* START *

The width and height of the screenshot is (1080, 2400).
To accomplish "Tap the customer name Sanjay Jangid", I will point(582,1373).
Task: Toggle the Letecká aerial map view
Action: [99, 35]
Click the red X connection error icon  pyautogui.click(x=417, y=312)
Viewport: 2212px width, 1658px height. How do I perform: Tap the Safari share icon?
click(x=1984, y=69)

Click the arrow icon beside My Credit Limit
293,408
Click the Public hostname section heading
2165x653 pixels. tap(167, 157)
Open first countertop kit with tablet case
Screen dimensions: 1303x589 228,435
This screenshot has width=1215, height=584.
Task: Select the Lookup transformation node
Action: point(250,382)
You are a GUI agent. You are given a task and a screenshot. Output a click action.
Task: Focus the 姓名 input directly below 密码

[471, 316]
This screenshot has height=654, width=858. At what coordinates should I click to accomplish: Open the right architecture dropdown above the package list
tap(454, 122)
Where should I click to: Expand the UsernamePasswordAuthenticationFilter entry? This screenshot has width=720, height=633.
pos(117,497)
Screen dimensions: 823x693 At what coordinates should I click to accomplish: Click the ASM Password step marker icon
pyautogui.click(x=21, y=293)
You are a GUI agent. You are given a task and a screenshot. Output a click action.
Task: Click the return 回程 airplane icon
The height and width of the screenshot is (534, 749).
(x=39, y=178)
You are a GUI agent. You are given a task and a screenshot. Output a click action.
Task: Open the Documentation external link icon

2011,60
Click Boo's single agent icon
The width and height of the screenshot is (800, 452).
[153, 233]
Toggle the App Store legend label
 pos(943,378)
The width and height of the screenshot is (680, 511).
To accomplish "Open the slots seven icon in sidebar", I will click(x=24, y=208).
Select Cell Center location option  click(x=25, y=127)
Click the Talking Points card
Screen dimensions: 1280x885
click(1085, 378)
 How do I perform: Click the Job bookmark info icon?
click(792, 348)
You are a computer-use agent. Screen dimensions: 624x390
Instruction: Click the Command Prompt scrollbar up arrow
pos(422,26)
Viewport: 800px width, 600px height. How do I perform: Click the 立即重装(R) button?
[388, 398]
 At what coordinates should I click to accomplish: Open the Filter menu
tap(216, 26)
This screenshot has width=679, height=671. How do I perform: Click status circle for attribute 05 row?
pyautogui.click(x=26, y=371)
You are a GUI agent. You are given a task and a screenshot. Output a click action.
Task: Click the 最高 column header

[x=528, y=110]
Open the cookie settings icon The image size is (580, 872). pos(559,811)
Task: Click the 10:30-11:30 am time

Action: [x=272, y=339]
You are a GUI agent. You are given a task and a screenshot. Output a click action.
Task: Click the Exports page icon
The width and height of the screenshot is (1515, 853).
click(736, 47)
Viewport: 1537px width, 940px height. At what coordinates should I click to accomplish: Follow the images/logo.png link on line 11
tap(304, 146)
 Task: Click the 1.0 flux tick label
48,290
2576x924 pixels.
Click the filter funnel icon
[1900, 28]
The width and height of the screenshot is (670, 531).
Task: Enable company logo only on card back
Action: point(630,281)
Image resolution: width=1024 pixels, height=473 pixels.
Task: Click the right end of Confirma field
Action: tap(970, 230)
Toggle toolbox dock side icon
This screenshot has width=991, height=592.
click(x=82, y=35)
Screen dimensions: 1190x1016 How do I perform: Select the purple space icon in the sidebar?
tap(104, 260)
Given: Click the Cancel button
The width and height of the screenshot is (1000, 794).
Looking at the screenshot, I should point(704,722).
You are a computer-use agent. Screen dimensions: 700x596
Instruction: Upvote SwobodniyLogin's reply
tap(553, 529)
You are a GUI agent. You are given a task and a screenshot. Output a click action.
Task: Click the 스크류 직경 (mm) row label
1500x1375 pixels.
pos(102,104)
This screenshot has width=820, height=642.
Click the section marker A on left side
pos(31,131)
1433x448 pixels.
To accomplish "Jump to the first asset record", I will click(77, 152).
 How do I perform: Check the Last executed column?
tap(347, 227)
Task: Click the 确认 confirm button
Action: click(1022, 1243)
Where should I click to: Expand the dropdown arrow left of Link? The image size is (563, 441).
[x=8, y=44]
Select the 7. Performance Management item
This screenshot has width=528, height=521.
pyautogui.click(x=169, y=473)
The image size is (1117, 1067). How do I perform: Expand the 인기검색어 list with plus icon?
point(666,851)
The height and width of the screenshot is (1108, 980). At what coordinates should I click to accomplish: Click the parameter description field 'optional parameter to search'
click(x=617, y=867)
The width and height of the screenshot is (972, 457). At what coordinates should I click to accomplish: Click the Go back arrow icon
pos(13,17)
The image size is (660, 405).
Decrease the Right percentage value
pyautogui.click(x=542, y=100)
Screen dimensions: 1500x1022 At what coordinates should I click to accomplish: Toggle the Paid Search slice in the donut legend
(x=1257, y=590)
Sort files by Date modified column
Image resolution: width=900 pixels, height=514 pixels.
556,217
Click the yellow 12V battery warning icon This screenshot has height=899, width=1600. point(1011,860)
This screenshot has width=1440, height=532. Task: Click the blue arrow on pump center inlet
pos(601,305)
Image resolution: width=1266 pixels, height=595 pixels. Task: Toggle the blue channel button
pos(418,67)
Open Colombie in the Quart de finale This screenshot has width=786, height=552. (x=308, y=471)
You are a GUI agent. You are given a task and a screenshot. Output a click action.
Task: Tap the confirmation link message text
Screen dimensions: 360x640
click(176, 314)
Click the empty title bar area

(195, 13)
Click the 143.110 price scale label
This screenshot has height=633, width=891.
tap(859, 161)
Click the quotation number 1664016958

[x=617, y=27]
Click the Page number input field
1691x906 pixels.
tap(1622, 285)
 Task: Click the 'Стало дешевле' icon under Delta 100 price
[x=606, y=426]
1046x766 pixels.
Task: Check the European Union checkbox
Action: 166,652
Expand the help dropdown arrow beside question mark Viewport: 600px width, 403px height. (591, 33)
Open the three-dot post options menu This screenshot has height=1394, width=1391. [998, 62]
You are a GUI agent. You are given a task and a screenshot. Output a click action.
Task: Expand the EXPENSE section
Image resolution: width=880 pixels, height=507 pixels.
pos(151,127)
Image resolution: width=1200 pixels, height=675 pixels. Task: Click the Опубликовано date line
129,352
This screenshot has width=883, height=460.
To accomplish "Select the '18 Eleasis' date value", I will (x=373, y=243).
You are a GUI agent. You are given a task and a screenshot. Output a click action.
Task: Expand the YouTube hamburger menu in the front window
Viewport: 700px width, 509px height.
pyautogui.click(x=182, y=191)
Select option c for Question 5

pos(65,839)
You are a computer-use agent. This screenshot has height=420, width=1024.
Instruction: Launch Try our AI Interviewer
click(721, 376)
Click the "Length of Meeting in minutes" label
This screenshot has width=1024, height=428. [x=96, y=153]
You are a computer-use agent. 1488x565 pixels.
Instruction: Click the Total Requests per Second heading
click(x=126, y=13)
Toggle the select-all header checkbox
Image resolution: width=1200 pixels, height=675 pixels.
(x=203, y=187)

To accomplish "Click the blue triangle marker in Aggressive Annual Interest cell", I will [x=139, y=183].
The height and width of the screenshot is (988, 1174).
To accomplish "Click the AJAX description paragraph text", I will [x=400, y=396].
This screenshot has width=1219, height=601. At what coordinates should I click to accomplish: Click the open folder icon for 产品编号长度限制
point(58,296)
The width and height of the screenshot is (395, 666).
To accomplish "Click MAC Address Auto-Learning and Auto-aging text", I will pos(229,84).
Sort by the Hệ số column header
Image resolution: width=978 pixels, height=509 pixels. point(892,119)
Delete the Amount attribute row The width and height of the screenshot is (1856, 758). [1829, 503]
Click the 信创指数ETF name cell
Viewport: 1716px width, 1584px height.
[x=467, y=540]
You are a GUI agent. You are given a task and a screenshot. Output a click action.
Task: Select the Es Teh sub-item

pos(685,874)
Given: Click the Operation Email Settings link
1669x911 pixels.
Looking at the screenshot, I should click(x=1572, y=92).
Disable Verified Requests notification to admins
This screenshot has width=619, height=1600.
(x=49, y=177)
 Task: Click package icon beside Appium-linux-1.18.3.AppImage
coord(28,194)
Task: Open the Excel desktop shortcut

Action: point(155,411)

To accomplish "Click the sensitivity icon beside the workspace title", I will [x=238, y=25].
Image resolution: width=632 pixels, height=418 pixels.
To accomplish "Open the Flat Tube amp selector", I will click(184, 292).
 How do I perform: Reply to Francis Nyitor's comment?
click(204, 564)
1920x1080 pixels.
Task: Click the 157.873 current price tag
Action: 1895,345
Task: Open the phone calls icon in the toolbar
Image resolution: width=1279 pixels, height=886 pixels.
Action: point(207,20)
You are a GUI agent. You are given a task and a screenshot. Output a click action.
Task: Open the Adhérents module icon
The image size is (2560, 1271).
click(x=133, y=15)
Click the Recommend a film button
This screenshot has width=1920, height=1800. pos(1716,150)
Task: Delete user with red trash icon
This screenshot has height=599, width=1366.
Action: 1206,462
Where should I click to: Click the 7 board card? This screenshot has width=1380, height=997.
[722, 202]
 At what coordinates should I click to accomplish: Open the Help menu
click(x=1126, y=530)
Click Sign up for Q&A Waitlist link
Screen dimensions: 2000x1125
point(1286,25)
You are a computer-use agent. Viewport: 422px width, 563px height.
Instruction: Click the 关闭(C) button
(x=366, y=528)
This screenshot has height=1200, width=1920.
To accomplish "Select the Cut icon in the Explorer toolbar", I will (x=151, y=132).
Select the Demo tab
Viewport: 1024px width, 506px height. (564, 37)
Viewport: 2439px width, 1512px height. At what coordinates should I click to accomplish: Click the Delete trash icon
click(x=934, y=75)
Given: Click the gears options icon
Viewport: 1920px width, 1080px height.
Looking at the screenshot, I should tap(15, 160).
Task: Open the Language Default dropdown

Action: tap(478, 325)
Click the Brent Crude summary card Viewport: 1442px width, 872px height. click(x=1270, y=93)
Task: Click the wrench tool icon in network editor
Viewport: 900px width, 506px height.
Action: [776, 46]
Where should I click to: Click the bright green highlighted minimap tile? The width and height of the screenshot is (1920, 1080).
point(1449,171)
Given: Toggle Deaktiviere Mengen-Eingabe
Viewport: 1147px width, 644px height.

* END *

To do: Reproduce, without any changes, the stretch of lines from the one containing "You are a computer-use agent. Screen dimensions: 700x596" through the one containing "Action: click(1022, 1243)".

Answer to this task:
You are a computer-use agent. Screen dimensions: 700x596
Instruction: Upvote SwobodniyLogin's reply
tap(553, 529)
You are a GUI agent. You are given a task and a screenshot. Output a click action.
Task: Click the 스크류 직경 (mm) row label
1500x1375 pixels.
pos(102,104)
This screenshot has width=820, height=642.
Click the section marker A on left side
pos(31,131)
1433x448 pixels.
To accomplish "Jump to the first asset record", I will click(77, 152).
 How do I perform: Check the Last executed column?
tap(347, 227)
Task: Click the 确认 confirm button
Action: click(1022, 1243)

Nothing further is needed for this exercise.